DATA SUPPLIED:

□ □ □ □

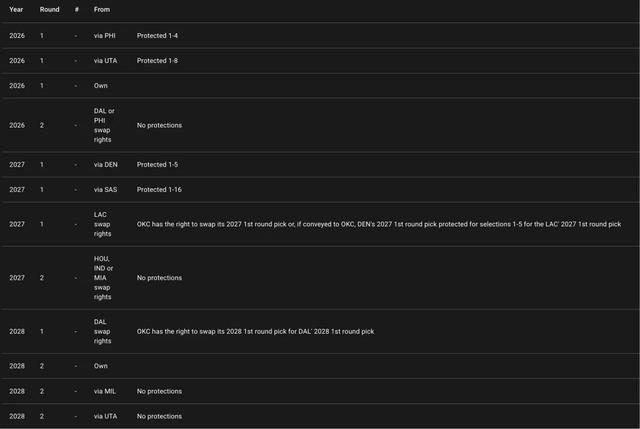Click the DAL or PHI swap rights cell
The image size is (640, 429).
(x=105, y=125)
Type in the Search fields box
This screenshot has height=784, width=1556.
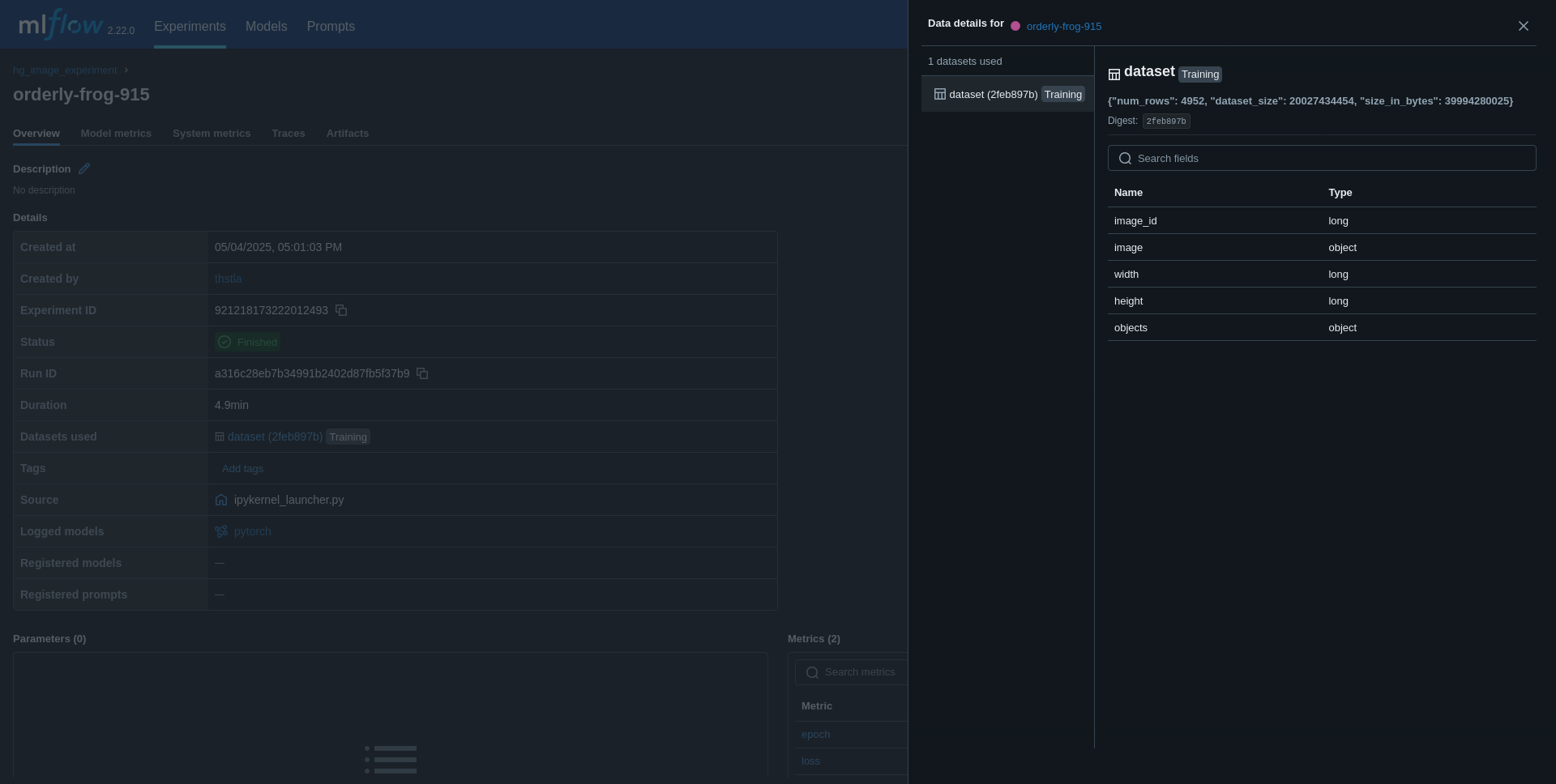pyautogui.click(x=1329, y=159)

□ □ □ □

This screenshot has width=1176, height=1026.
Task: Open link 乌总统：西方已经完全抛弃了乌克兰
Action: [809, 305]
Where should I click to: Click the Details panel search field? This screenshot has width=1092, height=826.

□ □ □ □

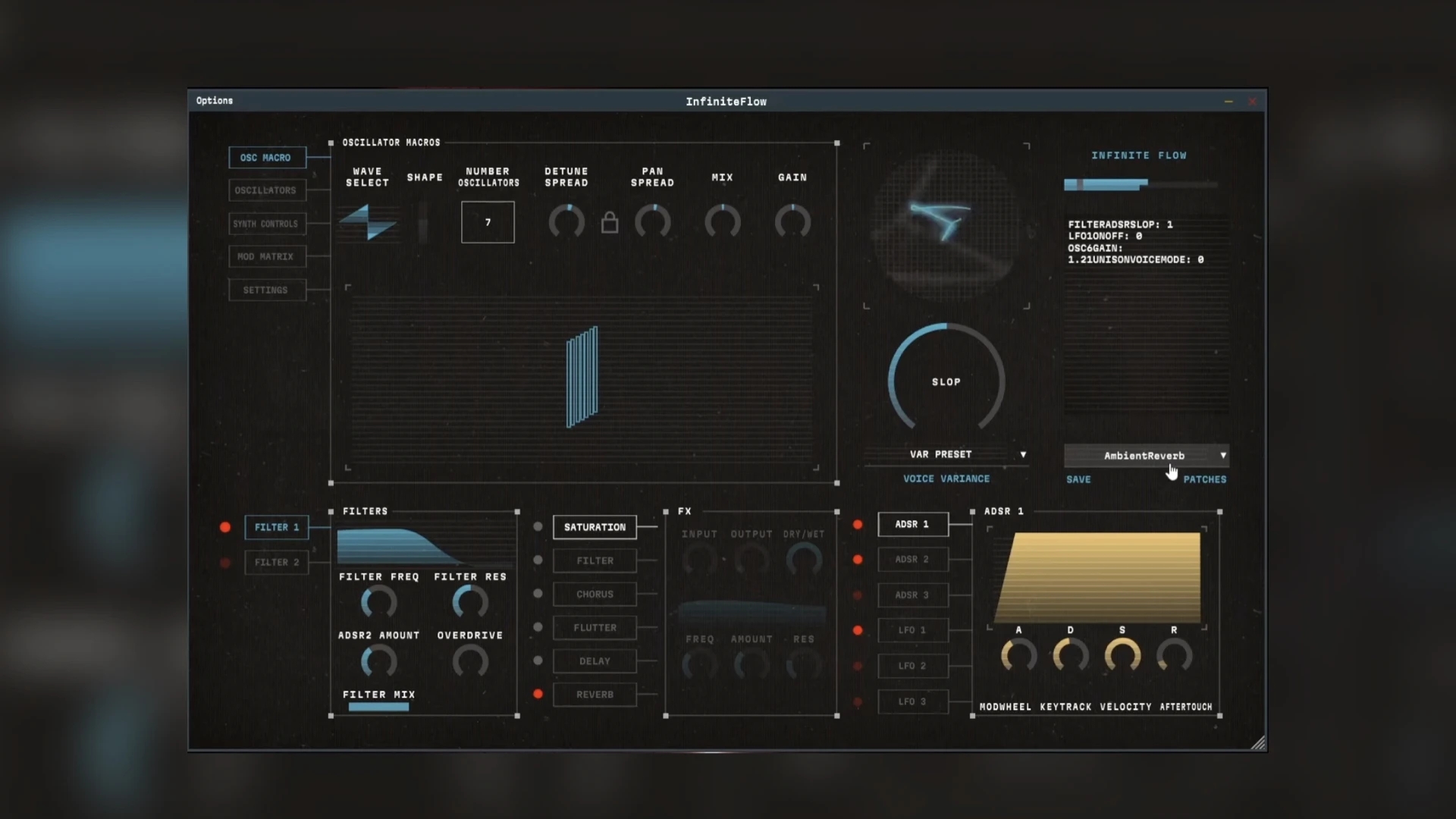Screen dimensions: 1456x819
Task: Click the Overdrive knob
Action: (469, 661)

□ □ □ □

DIRECTION: Output the listing lines as a JSON list of strings, one string per line, starting at the line containing "Click the DAL or PHI swap rights cell" and ending at the line containing "pyautogui.click(x=1329, y=159)", with blank lines omitted. Leave out the pictures.

SOLUTION TO THIS EXERCISE:
[
  "Click the DAL or PHI swap rights cell",
  "The image size is (640, 429).",
  "(x=105, y=125)",
  "Type in the Search fields box",
  "This screenshot has height=784, width=1556.",
  "pyautogui.click(x=1329, y=159)"
]